Les personnages orphelins sont d’ailleurs récurrents dans l’œuvre de Marie-Aude Murail – «C’est la base de la littérature jeunesse traditionnelle: on se débarrasse des parents», répond-elle. C’est le cas d’Oliver Twist, de Sans famille… Mais l’autrice s’intéresse aussi aux familles monoparentales. «Parce qu’à ces enfants-là, il peut arriver plein de choses, comme aux orphelins d’autrefois, s’ enthousiasme-t-elle. Et puis, il peut arriver plein de choses aux parents. Je peux vous dire que la famille monoparentale, c’est pain bénit!» Dans ces contextes familiaux difficiles, pas question pourtant de tomber dans la déprime: les romans de Marie-Aude Murail finissent toujours bien. «Certains ados adorent pleurer à la fin des livres, se déchirer le cœur. Ce que je pense, c’est qu’on ne relit pas un livre qui finit mal. Comme je veux être relue, je trouve que c’est un mauvais plan», glisse-t-elle, le sourire malicieux.

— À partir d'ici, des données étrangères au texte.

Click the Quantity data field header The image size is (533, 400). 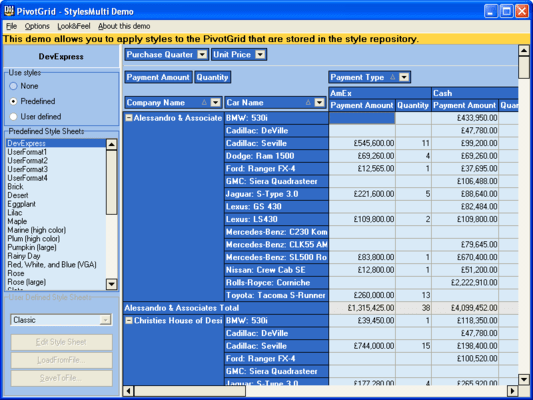[212, 77]
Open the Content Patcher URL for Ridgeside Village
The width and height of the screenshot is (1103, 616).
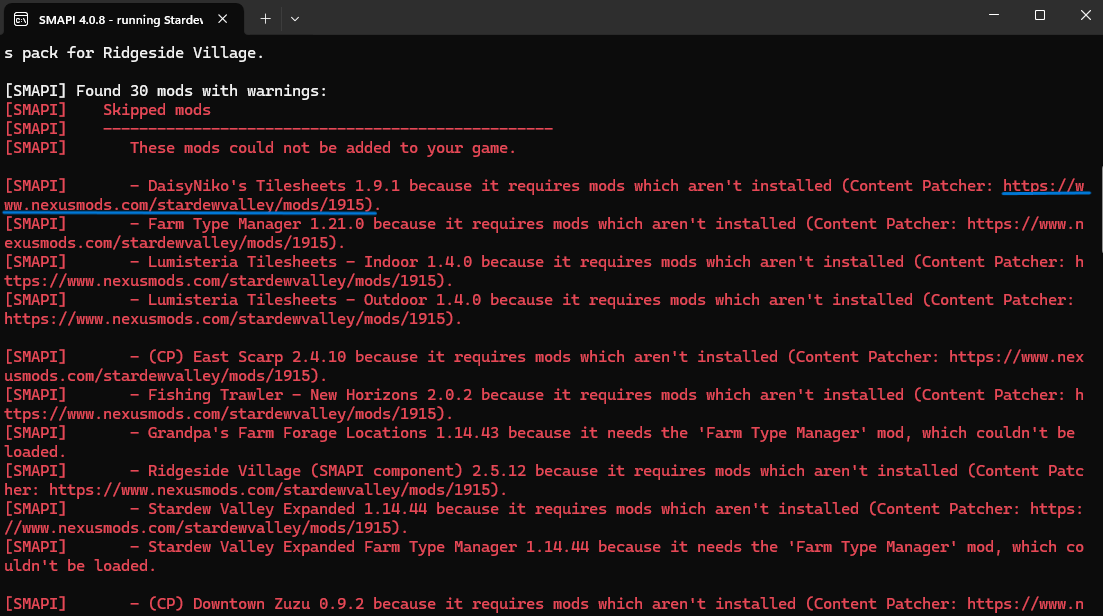tap(270, 490)
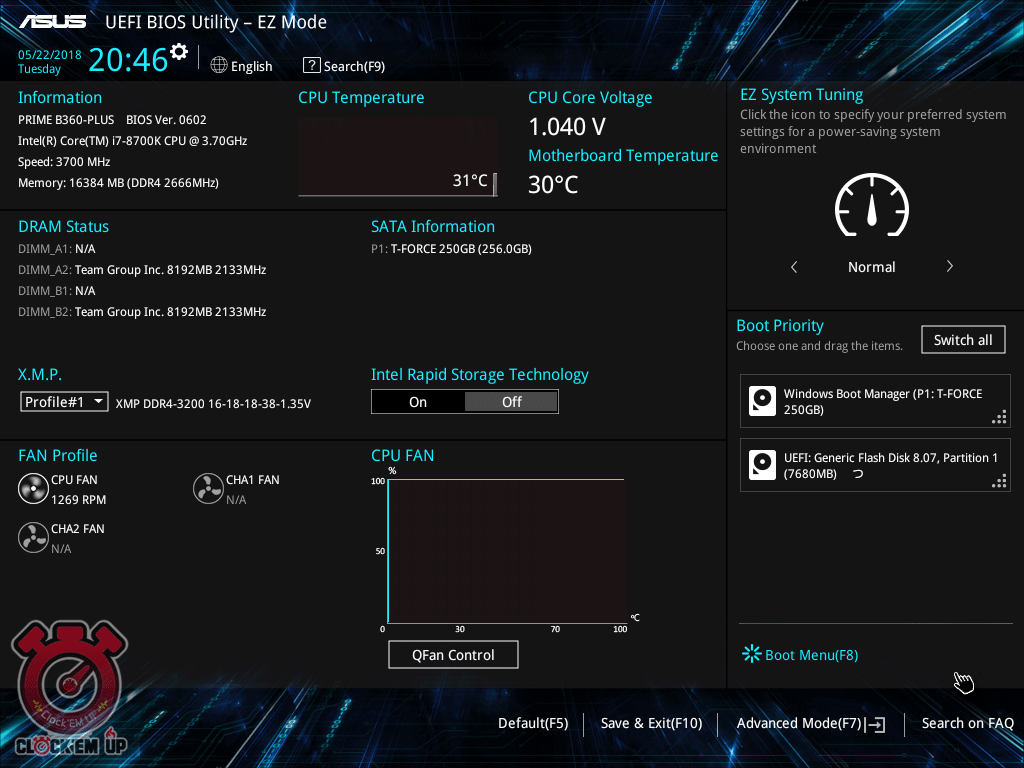
Task: Open Boot Menu(F8)
Action: pyautogui.click(x=800, y=655)

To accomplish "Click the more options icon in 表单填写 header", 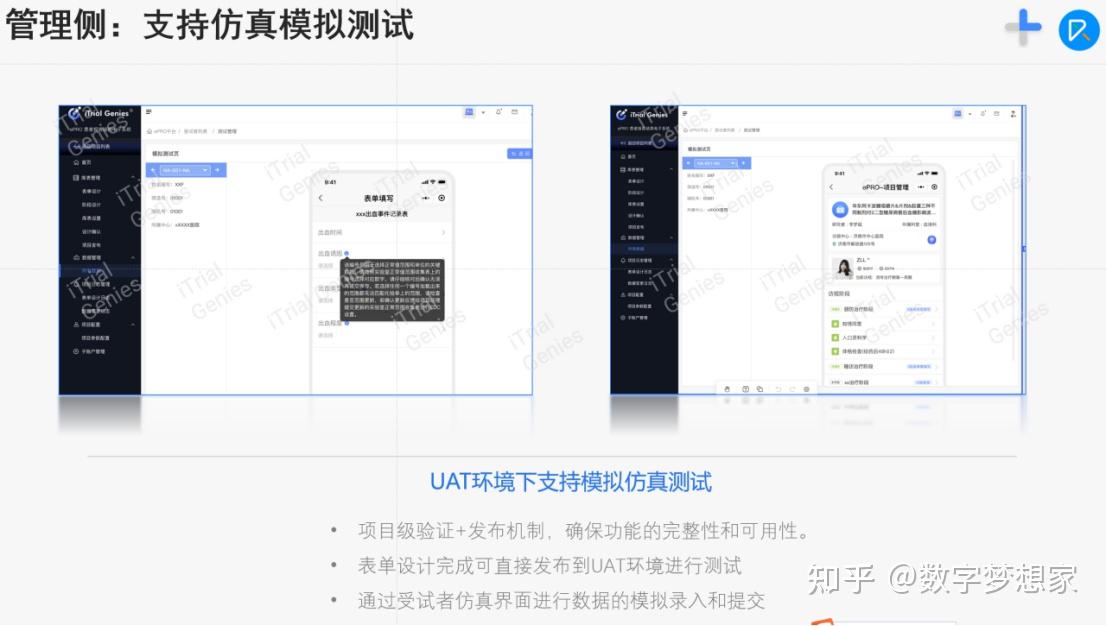I will tap(424, 196).
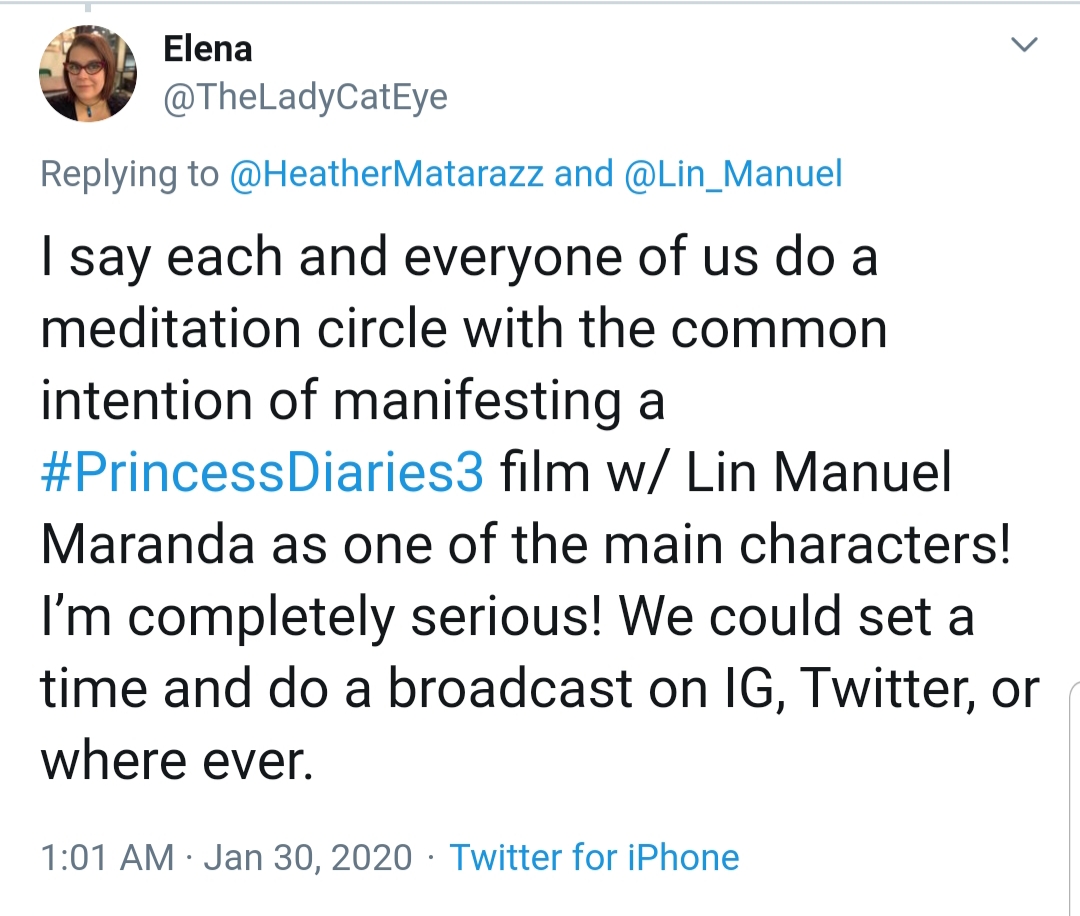The width and height of the screenshot is (1080, 916).
Task: Open the @HeatherMatarazz mention link
Action: tap(386, 174)
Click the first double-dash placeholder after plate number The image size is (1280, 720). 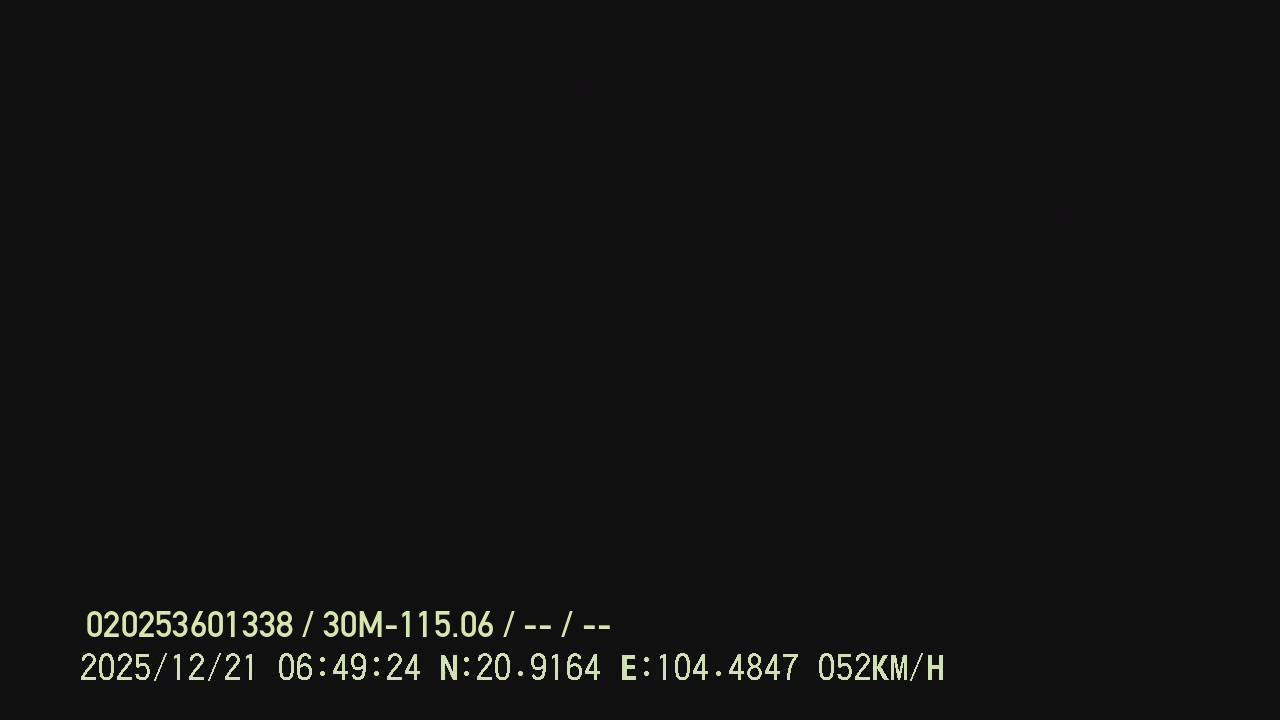537,627
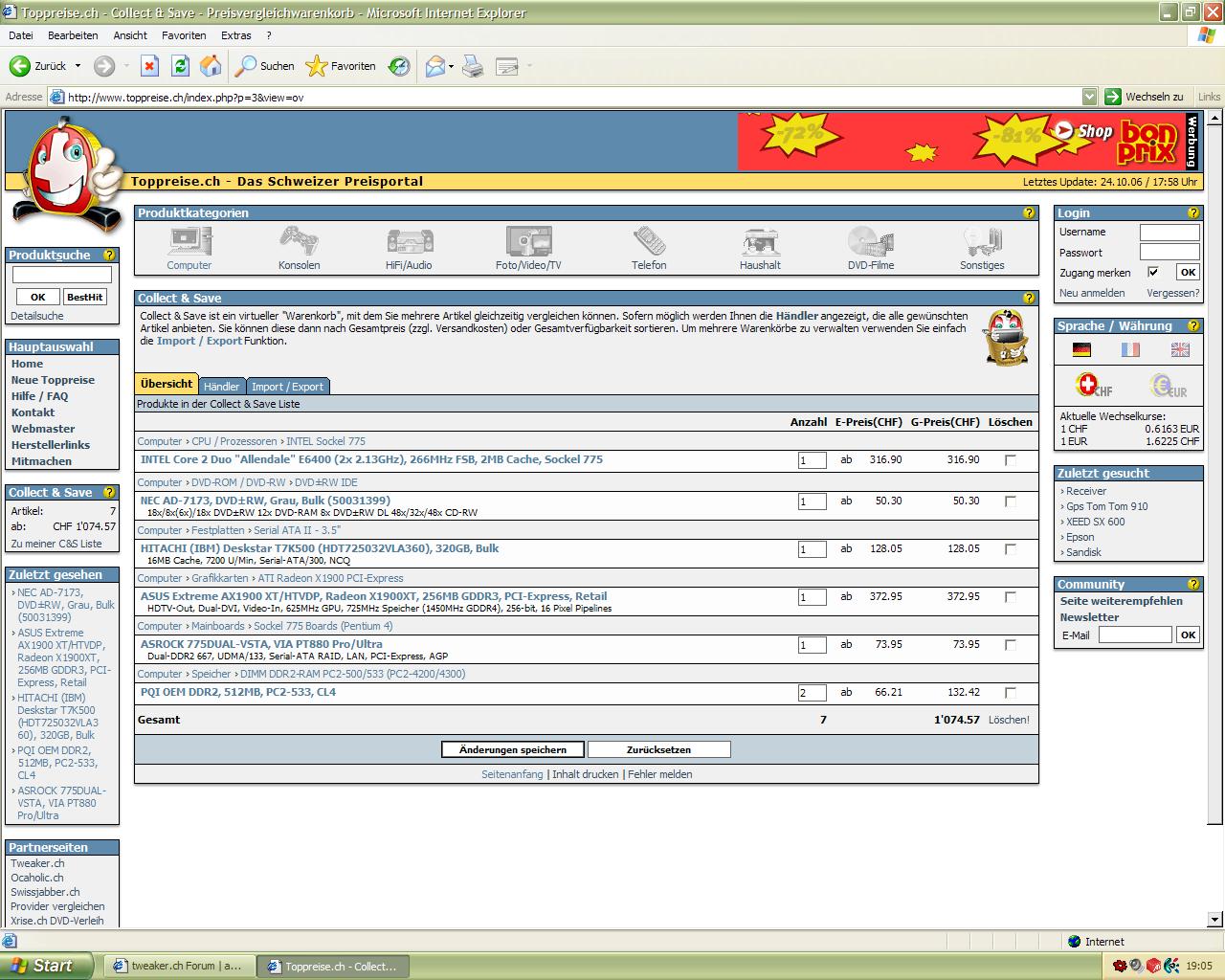The width and height of the screenshot is (1225, 980).
Task: Click the help icon in Collect & Save header
Action: tap(1029, 299)
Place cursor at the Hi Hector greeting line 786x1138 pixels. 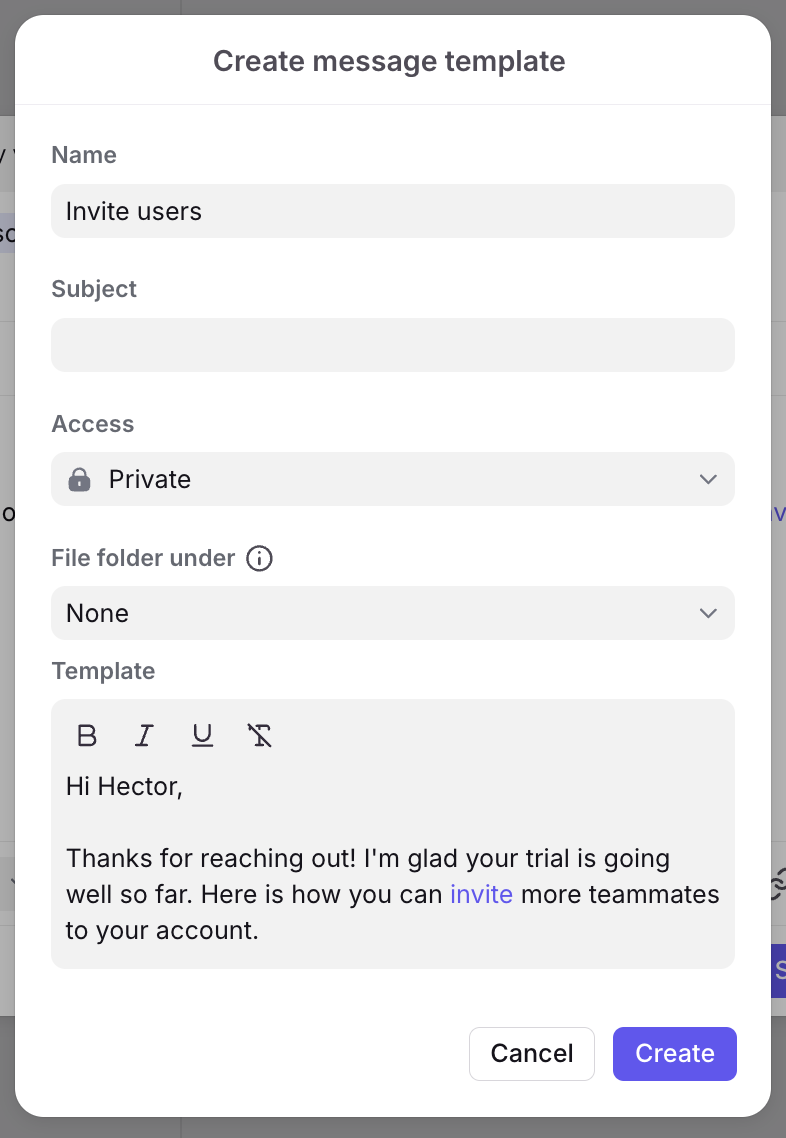coord(124,786)
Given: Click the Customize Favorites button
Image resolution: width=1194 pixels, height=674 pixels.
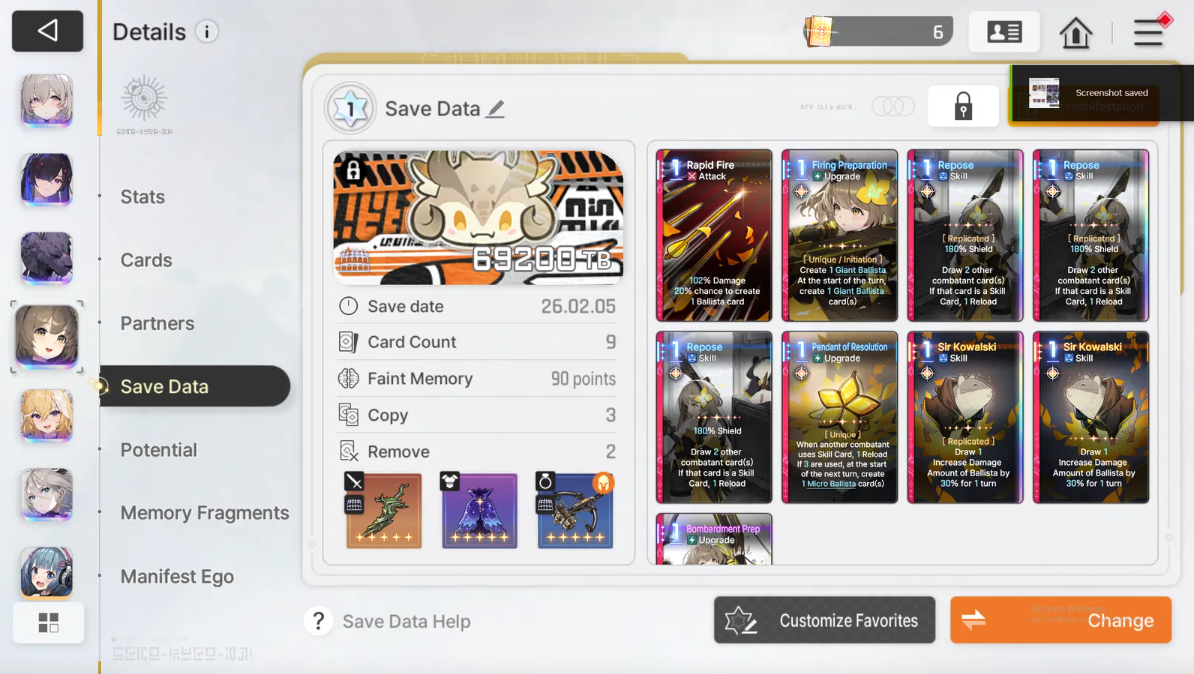Looking at the screenshot, I should click(x=824, y=621).
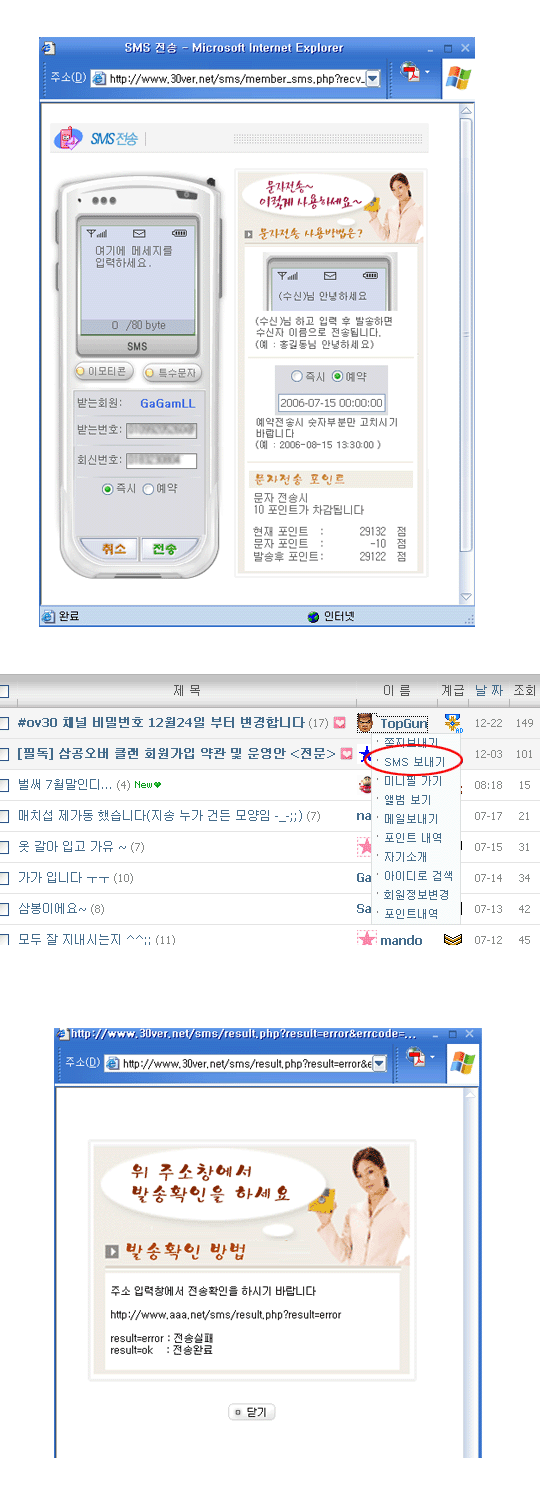Select 즉시 radio under the phone reply number

click(108, 489)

Si aujourd’hui ses enfants sont grands, Marie-Aude Murail s’oblige à rester en contact avec la jeune génération. «Ce n’est pas une condition sine qua non, précise-t-elle. Il y a des écrivains pour qui ça ne fonctionne pas, qui s’en foutent. Il y a même des auteurs jeunesse qui n’aiment pas les enfants. Moi, j’en ai besoin. Parce que je sais que ça bouge, qu’ils changent. Et, parce que je cherche les invariants, il faut que j’arrive à les dégager. Un de ces invariants, c’est que, pour les jeunes, c’est toujours la première fois. Le premier amour, la première expérience sexuelle, la première trahison… Tout cela est très violent, très fort. Moi j’interviens à un moment magique: d’une part l’enfance, où on va remâcher les livres, donc je sais qu’ils ne m’oublieront pas – même s’ils se ne rappelleront pas de mon nom, juste un peu de la couverture du bouquin ; d’autre part l’adolescence, au moment de la construction de la personnalité. Là, j’ai non seulement un rôle, mais j’ai une responsabilité. Maintenant je le sais, parce que mes lecteurs des débuts sont devenus grands et qu’ils viennent me parler. Alors on sait pourquoi on veut continuer à écrire. Car on croit plus fort que jamais à la fiction, plus vraie que la réalité.»
Son plus gros risque
«Me lancer dans la littérature jeunesse à une époque où elle se résumait à Martine prend le train.»
Son mantra
«Quand je dois affronter quelque chose de pénible, je me dis: “Ça aura une fin”.»
Sa plus grosse claque
«Prendre conscience des erreurs de ma génération, celle qui est née avec la société de consommation et qui a cru au progrès.»
Dates clés
1979 «Je soutiens, à la Sorbonne, ma thèse intitulée Pauvre Robinson ou pourquoi et comment on adapte les romans classiques au public enfantin.»
1992 «Je décroche, en Belgique, le Prix Bernard Versele de La Ligue des familles pour Baby-sitter blues. Au début de ma carrière, j’ai vite constaté que la Belgique était beaucoup plus décontractée que la France face à la littérature de jeunesse.»
2004 «Je suis nommée Chevalier de la Légion d’honneur.»
2018 «Je publie En nous beaucoup d’hommes respirent (éd. de L’Iconoclaste), un roman auto- biographique sur l’histoire de ma famille.»
2022 «En mars, je reçois le prix Hans Christian Andersen.»